| Problem statement |
The part below that opens with the line containing "Click the favorites" and closes with the line containing "The width and" should be copied exactly, minus any pictures.

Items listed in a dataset

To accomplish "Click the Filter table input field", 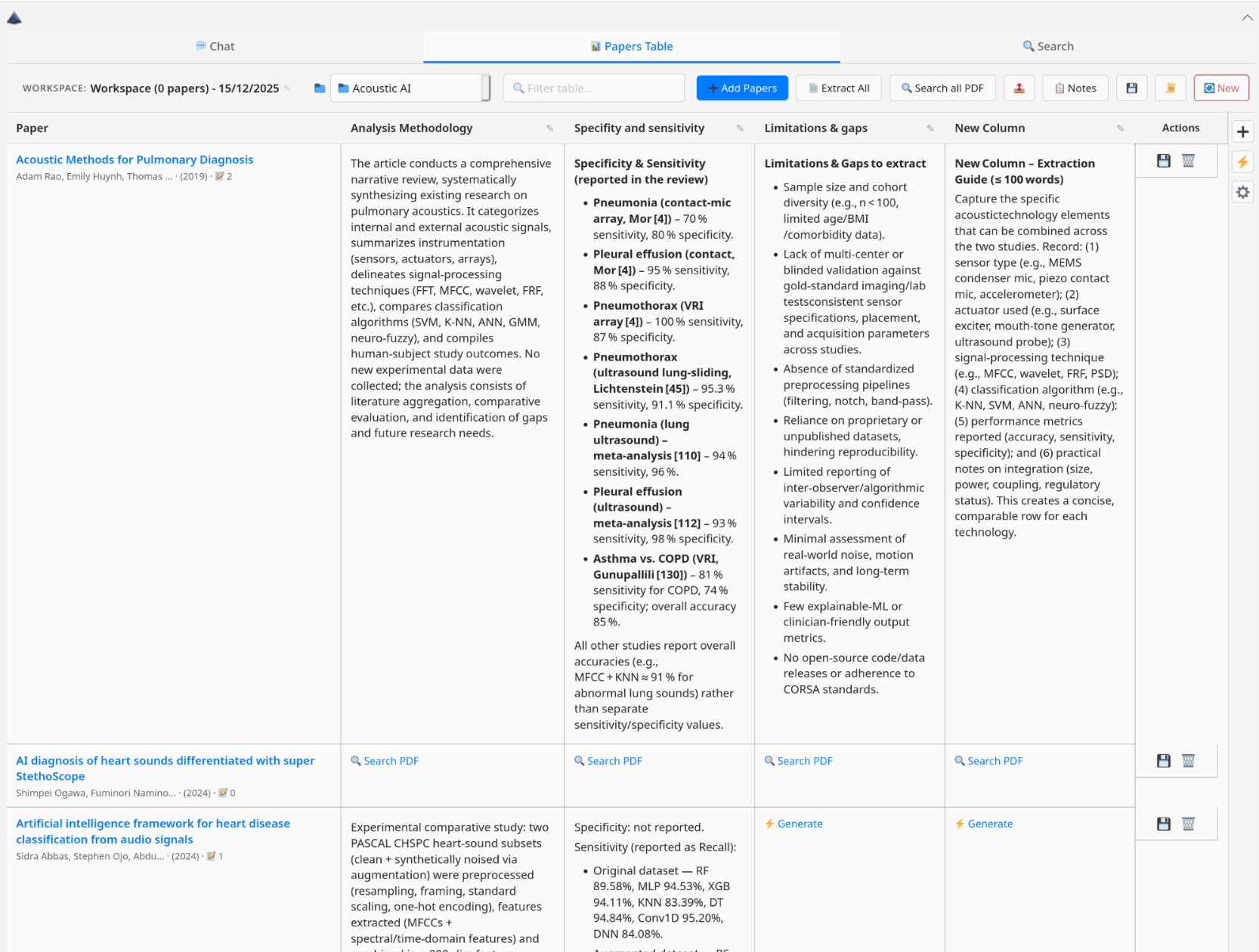I will [594, 88].
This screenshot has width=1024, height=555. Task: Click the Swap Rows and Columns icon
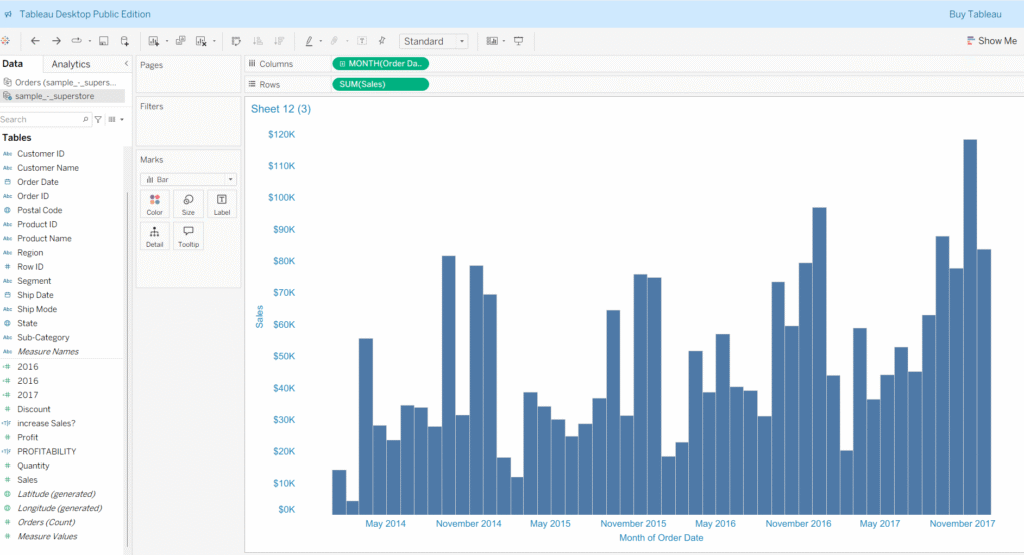pos(235,41)
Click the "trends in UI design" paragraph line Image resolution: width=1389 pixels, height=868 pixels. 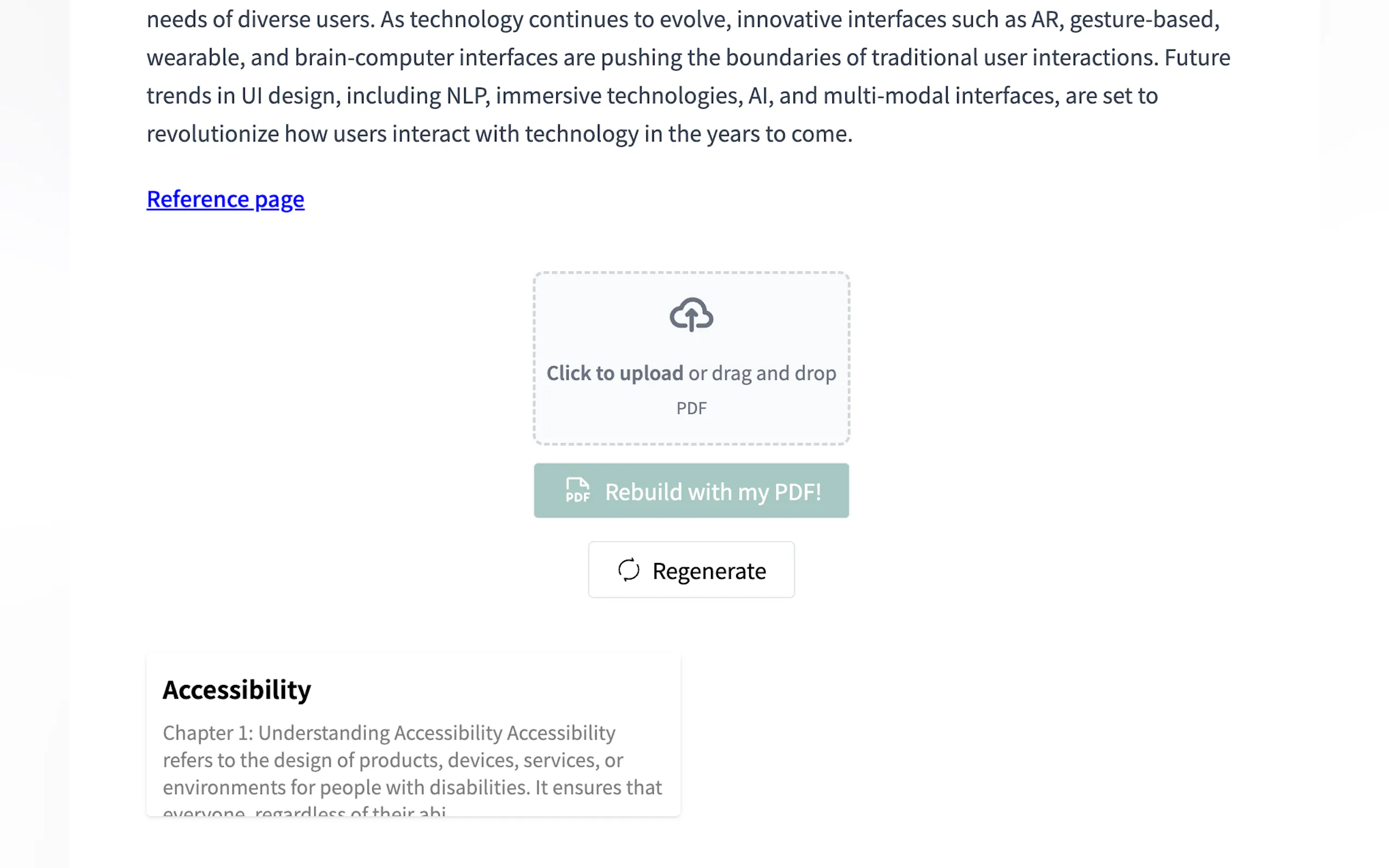pos(242,96)
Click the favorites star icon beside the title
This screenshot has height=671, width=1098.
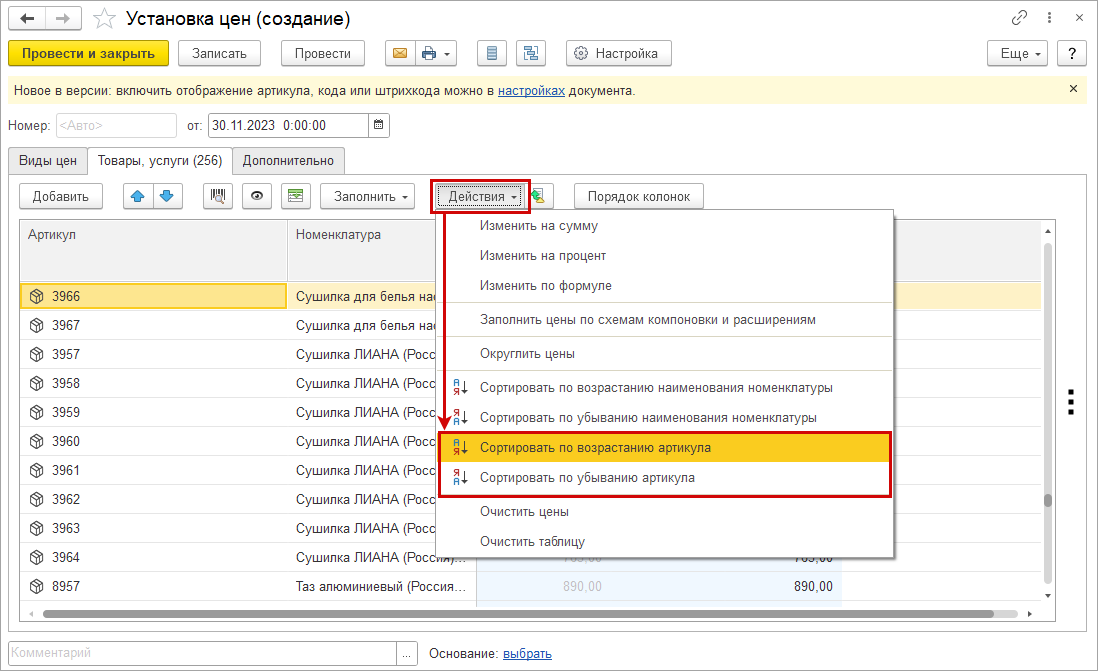coord(103,18)
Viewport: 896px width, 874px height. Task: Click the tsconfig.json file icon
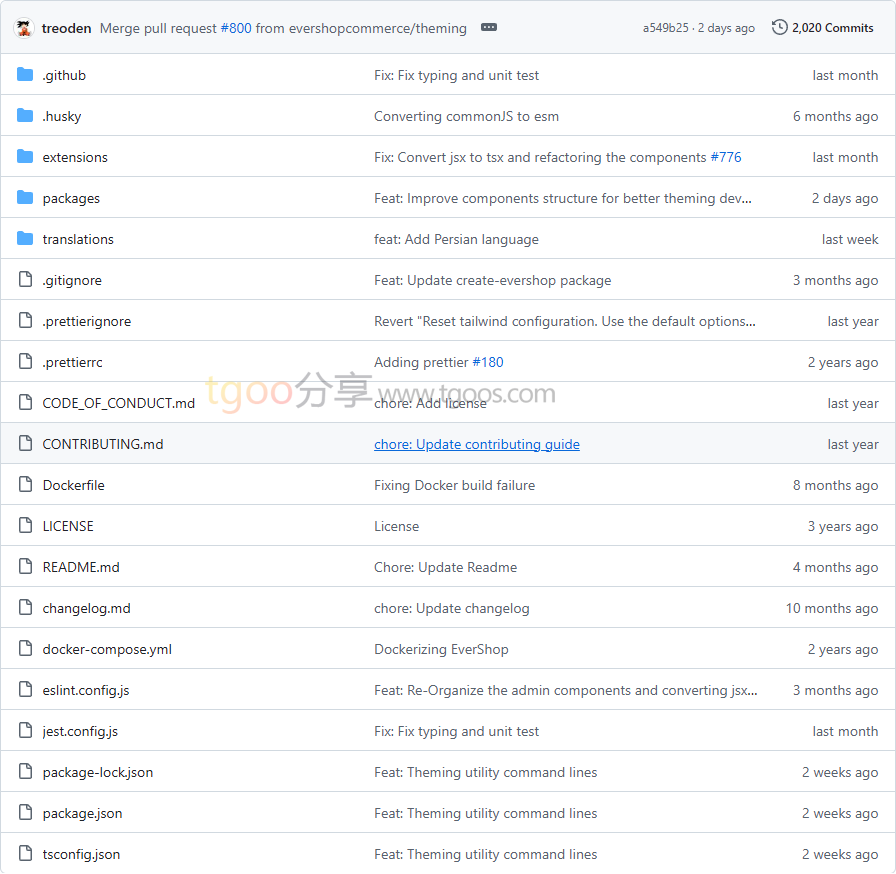click(25, 854)
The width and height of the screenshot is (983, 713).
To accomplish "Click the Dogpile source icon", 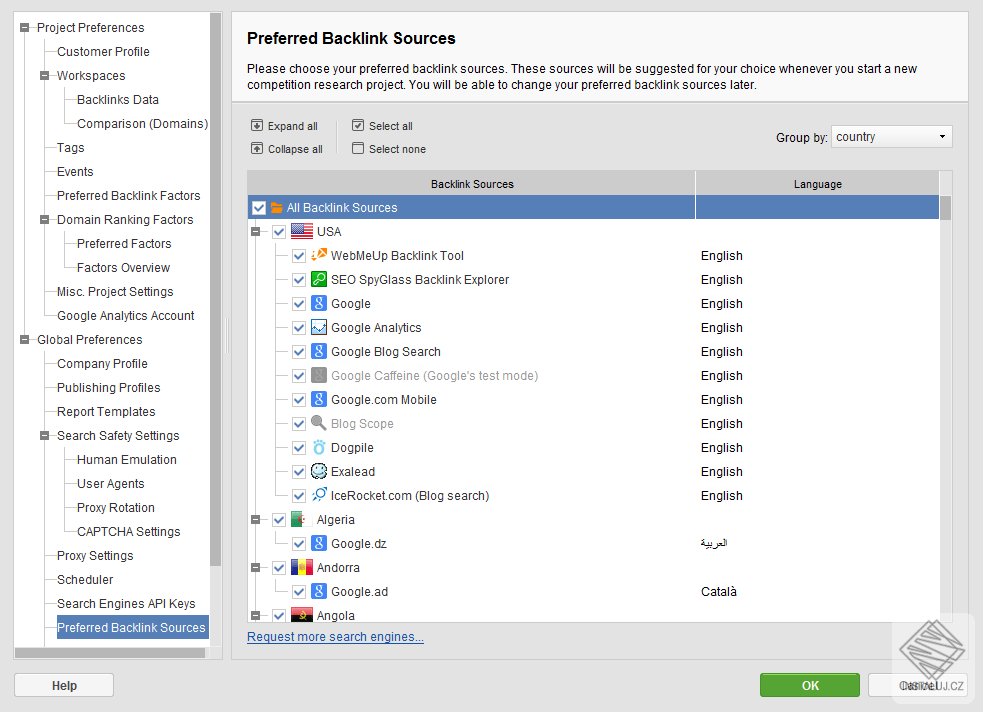I will coord(319,448).
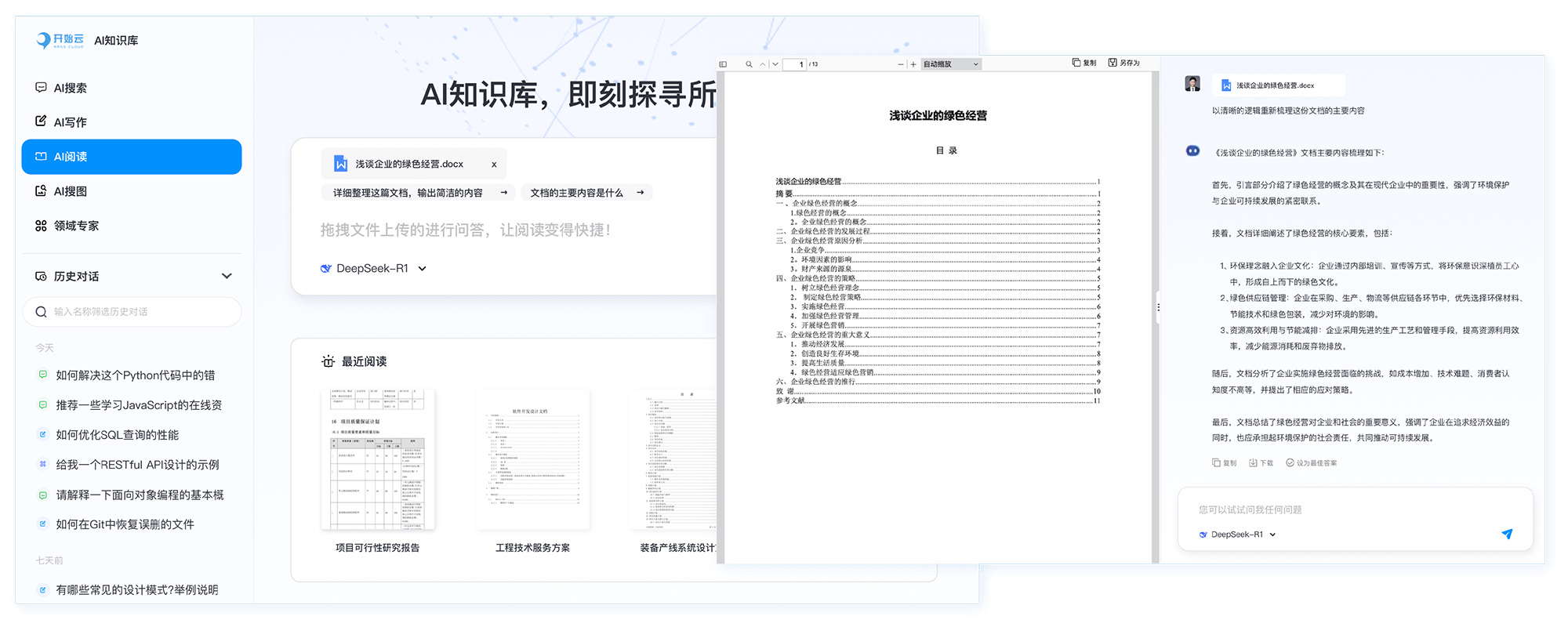Viewport: 1568px width, 627px height.
Task: Collapse the 历史对话 section chevron
Action: point(227,276)
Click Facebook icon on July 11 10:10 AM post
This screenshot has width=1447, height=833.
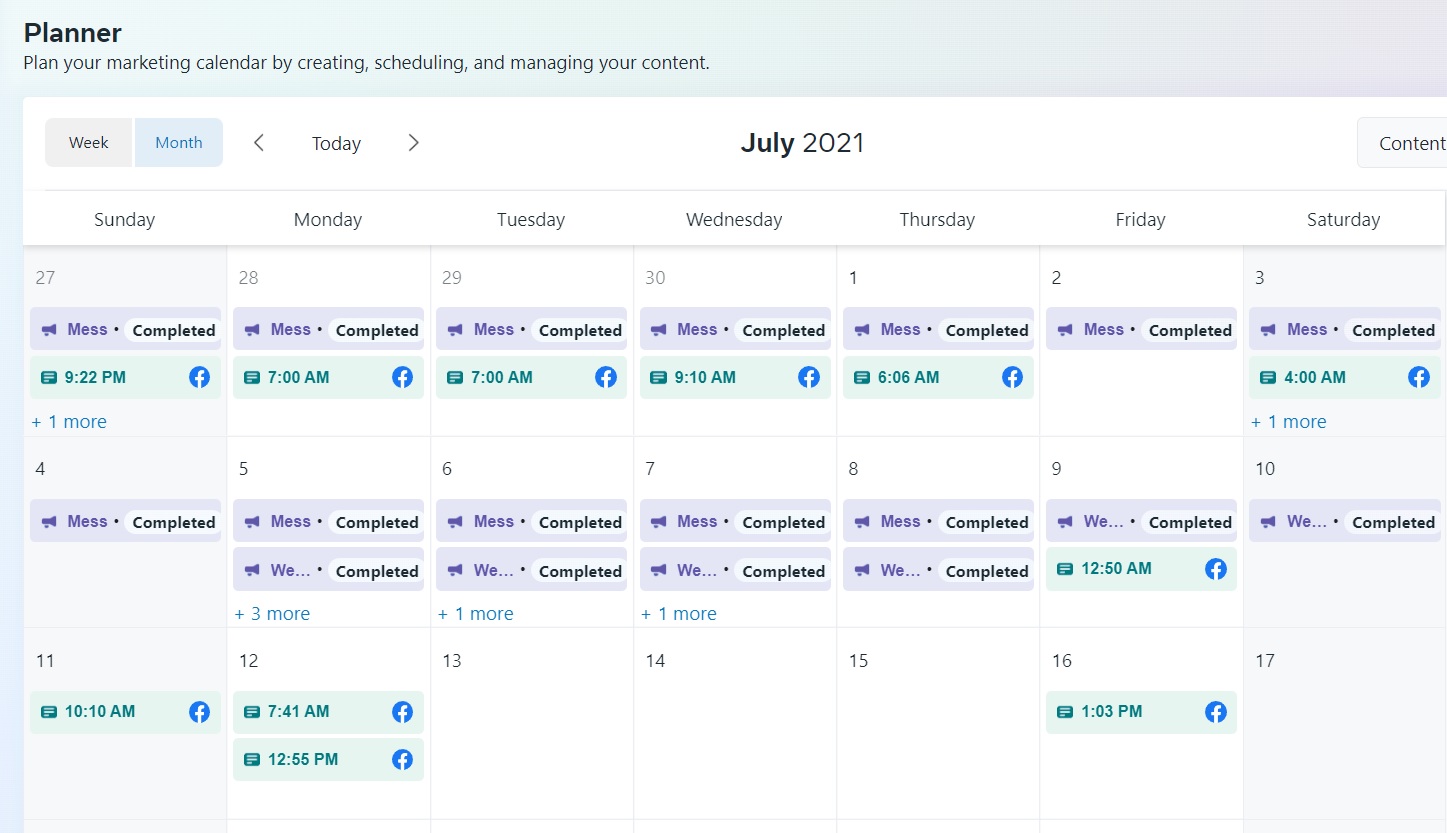point(199,712)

| Answer to the problem |
Click the favorites star icon beside the title
This screenshot has height=671, width=1098.
coord(103,18)
Viewport: 896px width, 874px height. Task: Click the tsconfig.json file icon
click(25, 854)
The width and height of the screenshot is (983, 713).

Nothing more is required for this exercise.